**Required work**:
Copy the listing below from the line containing "This screenshot has height=549, width=924." through the line containing "Action: (x=937, y=585)", both lines included, without changing anything.

**Data provided**:

════════

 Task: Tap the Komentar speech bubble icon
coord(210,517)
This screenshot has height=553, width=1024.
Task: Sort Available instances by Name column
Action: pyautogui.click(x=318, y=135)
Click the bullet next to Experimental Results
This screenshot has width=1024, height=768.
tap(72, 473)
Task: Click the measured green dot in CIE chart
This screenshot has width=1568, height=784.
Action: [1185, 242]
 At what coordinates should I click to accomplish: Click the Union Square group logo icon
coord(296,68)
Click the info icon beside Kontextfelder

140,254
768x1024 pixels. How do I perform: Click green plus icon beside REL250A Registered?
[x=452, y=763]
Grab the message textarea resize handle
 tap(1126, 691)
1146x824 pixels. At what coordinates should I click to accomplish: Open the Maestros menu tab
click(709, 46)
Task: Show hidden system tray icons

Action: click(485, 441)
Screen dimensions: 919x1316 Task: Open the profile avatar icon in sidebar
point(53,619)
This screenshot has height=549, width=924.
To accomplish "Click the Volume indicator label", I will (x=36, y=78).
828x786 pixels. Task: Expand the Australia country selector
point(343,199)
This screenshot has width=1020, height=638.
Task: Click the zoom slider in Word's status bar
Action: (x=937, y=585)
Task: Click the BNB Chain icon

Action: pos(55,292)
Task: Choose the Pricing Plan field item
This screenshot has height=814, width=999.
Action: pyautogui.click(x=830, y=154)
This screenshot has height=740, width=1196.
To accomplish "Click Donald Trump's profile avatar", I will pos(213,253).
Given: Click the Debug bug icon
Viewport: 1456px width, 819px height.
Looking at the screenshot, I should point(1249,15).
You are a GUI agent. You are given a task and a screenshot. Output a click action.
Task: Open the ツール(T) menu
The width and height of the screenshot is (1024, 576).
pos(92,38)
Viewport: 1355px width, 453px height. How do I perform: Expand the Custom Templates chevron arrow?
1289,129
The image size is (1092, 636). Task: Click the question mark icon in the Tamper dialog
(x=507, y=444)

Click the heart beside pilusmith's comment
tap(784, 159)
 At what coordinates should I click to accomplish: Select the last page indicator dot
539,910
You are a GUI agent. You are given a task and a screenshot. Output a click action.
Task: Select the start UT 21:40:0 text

════════

**Solution to this problem**:
This screenshot has height=549, width=924.
To accomplish "Click the Volume indicator label", I will (x=36, y=78).
828x786 pixels. Task: Expand the Australia country selector
point(343,199)
This screenshot has width=1020, height=638.
Task: Click the zoom slider in Word's status bar
Action: (x=937, y=585)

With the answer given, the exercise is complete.